Segment Start: Provided information
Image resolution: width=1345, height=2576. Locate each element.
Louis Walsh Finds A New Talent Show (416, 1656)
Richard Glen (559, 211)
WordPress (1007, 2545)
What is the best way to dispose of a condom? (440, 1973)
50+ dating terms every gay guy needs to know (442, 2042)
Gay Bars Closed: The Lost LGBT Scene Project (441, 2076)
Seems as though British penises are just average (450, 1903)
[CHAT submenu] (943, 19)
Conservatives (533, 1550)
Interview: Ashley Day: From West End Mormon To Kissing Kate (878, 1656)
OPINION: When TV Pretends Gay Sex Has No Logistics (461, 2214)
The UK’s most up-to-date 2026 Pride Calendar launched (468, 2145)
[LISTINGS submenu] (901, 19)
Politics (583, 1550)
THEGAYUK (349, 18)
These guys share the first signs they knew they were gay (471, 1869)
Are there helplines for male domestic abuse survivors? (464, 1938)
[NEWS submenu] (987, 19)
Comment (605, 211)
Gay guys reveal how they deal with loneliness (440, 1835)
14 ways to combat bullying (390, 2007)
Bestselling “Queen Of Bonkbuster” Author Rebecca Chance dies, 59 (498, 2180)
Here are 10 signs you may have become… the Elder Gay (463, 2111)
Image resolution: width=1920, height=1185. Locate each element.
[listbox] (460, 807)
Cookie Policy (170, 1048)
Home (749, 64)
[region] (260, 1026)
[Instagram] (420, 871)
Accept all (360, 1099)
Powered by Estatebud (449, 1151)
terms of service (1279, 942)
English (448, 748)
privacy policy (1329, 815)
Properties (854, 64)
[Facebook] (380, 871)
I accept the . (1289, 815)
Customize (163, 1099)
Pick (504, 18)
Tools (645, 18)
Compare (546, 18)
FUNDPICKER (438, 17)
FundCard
Segment End: Provided information
__Your instructions__: Wherever the string "each" appears in a line above, copy that line.

__Reply__:
Image resolution: width=1345, height=2576. Locate each element.
Image resolution: width=1920, height=1185. Locate each element.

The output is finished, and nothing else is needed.